These are some notes I put together regarding model input into Alice. They are not really for beginning users, nor do they have much to do with OOP. Make sure you want to invest the time in learning this “non-programming” skill before you start. (The payoff is that Alice gives you one of the most flexible ways to statically or dynamically display the imported models in a nicely lit, 3D scene that I’ve found. )

The initial .3ds format model (in the .zip folder) was downloaded from http://archive3d.net/?category=28&page=1 and converted to .ase format in Biturn (a process described elsewhere in the forum). This particular model was constructed with many parts, each with it’s own material properties, but with no overall bitmap texture. One basic problem with this type model is that the material properties do not import well into Alice – but some, such as opacity, do come in. More on this in a couple of paragraphs.
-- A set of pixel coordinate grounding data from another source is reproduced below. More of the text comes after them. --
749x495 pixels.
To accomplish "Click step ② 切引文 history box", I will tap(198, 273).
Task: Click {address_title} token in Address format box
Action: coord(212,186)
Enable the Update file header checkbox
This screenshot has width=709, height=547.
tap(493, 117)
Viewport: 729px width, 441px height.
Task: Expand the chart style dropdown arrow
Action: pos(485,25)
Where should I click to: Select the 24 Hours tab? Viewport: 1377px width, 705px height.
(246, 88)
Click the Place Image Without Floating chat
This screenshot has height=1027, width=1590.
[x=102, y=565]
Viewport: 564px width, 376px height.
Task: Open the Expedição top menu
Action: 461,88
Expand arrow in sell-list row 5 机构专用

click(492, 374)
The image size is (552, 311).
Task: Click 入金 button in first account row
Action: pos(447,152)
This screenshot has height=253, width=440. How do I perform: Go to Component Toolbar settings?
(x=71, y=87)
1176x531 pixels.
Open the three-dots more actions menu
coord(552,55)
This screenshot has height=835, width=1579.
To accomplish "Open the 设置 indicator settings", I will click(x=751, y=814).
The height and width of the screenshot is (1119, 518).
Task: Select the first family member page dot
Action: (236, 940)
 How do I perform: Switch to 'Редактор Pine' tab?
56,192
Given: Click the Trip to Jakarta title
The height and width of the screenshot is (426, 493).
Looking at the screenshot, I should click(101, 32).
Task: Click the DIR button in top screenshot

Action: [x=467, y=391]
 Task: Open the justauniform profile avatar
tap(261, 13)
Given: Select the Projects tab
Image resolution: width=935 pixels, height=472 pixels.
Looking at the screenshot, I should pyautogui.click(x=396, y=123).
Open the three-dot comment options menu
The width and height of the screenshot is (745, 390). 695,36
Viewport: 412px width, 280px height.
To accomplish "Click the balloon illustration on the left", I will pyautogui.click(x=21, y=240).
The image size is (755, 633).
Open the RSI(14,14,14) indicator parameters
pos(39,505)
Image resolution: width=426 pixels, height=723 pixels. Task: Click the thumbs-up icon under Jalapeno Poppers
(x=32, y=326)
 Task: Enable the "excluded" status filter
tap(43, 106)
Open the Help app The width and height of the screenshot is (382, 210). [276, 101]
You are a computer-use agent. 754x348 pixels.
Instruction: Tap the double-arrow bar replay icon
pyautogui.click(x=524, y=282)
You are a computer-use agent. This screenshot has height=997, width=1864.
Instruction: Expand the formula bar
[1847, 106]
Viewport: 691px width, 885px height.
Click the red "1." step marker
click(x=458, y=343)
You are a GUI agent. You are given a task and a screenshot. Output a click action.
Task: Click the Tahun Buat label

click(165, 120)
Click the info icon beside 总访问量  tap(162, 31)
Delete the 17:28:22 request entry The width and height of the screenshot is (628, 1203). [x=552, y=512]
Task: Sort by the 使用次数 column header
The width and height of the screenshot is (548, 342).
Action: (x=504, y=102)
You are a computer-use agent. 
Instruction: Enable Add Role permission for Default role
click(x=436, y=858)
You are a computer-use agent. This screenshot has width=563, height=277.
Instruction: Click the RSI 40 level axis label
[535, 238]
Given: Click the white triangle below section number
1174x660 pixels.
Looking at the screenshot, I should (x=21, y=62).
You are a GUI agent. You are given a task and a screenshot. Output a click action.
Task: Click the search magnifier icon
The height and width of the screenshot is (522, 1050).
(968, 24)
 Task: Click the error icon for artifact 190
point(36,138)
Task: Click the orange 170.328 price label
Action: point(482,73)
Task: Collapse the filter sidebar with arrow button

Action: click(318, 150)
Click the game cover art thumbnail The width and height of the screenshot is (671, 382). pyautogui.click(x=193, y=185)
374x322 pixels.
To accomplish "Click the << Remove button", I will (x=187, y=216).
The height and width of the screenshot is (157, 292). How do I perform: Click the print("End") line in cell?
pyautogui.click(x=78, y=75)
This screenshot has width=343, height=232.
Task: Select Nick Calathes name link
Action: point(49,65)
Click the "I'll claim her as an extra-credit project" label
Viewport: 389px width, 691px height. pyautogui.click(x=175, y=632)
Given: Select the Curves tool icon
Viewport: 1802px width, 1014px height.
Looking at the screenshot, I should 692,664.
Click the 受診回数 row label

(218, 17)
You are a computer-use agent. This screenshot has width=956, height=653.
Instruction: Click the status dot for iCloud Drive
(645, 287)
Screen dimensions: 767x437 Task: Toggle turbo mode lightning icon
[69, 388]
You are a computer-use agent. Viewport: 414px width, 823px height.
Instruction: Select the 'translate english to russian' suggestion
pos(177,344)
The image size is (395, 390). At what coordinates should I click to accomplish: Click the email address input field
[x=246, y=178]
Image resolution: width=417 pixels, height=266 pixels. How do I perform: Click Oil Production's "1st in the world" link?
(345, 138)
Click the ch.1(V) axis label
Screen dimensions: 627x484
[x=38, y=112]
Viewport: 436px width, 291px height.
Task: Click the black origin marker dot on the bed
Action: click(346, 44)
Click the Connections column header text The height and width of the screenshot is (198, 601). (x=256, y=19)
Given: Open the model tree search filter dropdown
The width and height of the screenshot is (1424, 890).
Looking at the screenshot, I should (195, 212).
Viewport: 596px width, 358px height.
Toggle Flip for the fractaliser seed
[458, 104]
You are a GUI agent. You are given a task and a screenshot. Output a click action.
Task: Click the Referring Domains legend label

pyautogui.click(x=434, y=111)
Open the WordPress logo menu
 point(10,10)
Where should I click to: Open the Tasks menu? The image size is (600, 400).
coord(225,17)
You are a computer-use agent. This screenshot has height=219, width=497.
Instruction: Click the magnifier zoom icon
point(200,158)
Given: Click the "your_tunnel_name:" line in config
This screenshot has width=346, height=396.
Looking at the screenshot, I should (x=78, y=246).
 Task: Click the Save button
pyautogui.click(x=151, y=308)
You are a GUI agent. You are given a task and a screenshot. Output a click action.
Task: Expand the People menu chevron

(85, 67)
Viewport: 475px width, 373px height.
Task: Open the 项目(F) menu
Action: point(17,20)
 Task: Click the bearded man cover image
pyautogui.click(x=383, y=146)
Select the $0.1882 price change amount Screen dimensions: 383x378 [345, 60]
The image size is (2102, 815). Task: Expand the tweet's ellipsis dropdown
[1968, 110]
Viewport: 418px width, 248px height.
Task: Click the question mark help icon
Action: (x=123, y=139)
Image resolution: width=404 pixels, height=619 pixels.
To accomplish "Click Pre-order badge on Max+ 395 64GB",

The first problem was that importing the initial .ase model into Alice gave a real error (not just a warning, which is common). Looking at the details of the error showed that something in the model didn’t have a name – another typical error at this stage include illegal characters in a name. Relatively speaking, these errors aren’t too hard to fix, since the .ase file is a text file. In this case, a search for occurrences of “_NAME” in the file did find two places with a null name (“”). I named these two objects and then did another search for the null (“”) to make sure I had found everything – then saved the corrected .ase text file.

In this case, the .ase file (also in the .zip folder) now loaded fine. In the cases where it doesn’t, you just need to look at the details of the next error and decide whether or not it’s worth continuing. With the file loaded, the second challenge becomes obvious – there is a lot of detail here, the names are not very descriptive and most of the file material information did not import. One thing not immediately obvious – but apparent when you start moving components – is that all surfaces are only one sided. If you look at the back side of something, it is transparent.

The one-sided surface problem doesn’t appear to be bad here. If it is, the best approach IMO is to just abandon the whole effort. (If someone does have a way to import two-sided surfaces, please post it.)

The next step is pretty much brute force retexturing – I’ve only started it in the attached world. My approach is to click on various key objects – color them to make sure you know exactly what you have selected – then rename the parts with meaningful names. This may take an hour or so – but it’s much faster than developing an equivalent model from scratch.

With as many parts as the example model, you may also want to just delete parts that aren’t really needed in your application (such as the inside parts such as the seats if you make the glass opaque - note the transparency for the glass did import). This will put less of a strain on your computer when you actually run the world. Do look at the model from a variety of angles with the “excess” parts set to not showing before actually deleting them, however.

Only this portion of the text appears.